Eduard Shifrin: „Dass ich auf Russlands Wanted-Liste stehe, war zu erwarten“
Jetzt also ist aus dem Entrepreneur ein mit seiner Familie in London lebender Privatier geworden, und zwar einer, der in Moskau in Ungnade gefallen ist: „Dass ich auf Russlands Wanted-Liste stehe, war zu erwarten, nachdem ich in mehreren Artikeln und Interviews meine Haltung zum Krieg in der Ukraine deutlich gemacht habe“, sagt Shifrin. Er versuche, wachsam zu sein, weil er bereits Drohungen erhalten habe, antwortet der Mittsechziger auf die Frage, ob er sich sicher fühle. Nur wenn die Ukraine gut bewaffnet und stark bleibe, sei ein nachhaltiger Frieden möglich für das Land, in dem seine Großeltern und Eltern begraben sind und in das auch er gern zurückkehren würde.
Doch bis das irgendwann einmal wieder möglich ist, möchte Eduard Shifrin Musik machen mit der Shyfrin Alliance. Mit einer französischen Studioband hat er das Album „Upside down Blues“ aufgenommen. Wie kam’s überhaupt dazu, dieses ziemlich aufwendige Projekt zu starten? „Jedes Ding hat seine Zeit“, zitiert Shifrin aus dem Alten Testament und erklärt: „Mein Musikprojekt ist die Folge meiner Auseinandersetzung mit der Kabbala und der Wissenschaft.“ Ihm gehe es um die Beziehungen zwischen Mensch und Gott, Leben und Tod, Liebe, Zeit, Seele: „Durch die Musik finde ich einen neuen Zugang zu diesen Themen, die mich schon lange beschäftigen.“
„Upside down Blues“ von Eduard Shifrin: Out now!
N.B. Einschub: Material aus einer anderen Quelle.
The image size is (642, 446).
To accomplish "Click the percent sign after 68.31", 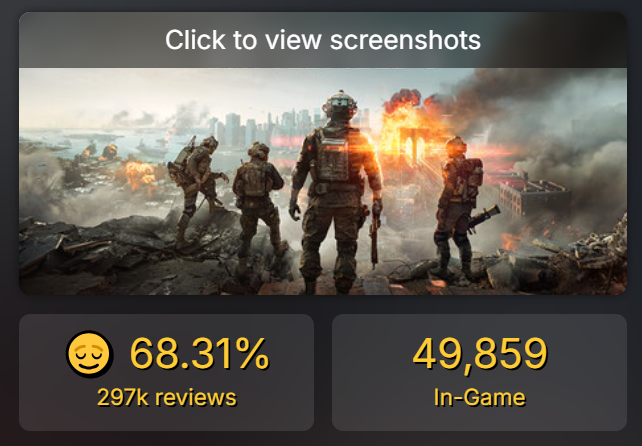I will (x=255, y=353).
Wer bei „Upside down Blues“ genau hinhört, erkennt, dass da an keiner Ecke gespart wurde. In gleich drei Studios wurden die Aufnahmen mit Bläsern, Streichern, Backgroundsängerinnen eingespielt – das muss man sich leisten können und wollen. Shifrin sagt, er habe zu jedem Zeitpunkt der Produktion die volle Kontrolle über den Aufnahmeprozess und die Arrangements gehabt. Dieses Bild vermittelt auch das Promovideo der Aufnahmesessions: Der Mann, der seine Augen gern hinter dunklen Brillengläsern verbirgt, gestikuliert, diskutiert mit Musikern, Arrangeur und Toningenieur, und er scheint immer hundertprozentig bei der Sache zu sein, auch wenn er nicht gerade selbst mit seinem Doom-Bassbariton ins Mikro grummelt. Von Musik versteht er ohnehin eine ganze Menge, als Kind hatte er klassischen Klavierunterricht, später kam die Gitarre hinzu: „Meine mittlerweile verstorbenen Eltern liebten Jazz, und in diesem Umfeld bin ich aufgewachsen.“
Eine Eintagsfliege soll„Upside down Blues“ nicht werden: Im Herbst vergangenen Jahres wurden elf weitere Blues- und Rocktitel aufgenommen, vier weitere sind noch in Arbeit. Geht die Shyfrin Alliance irgendwann auch einmal mit dem Material auf die Bühne, wie sich das für Bluesrocker eigentlich gehört? „Na ja mal sehen, warum nicht? Ich liebe Herausforderungen“, sagt Eduard Shifrin.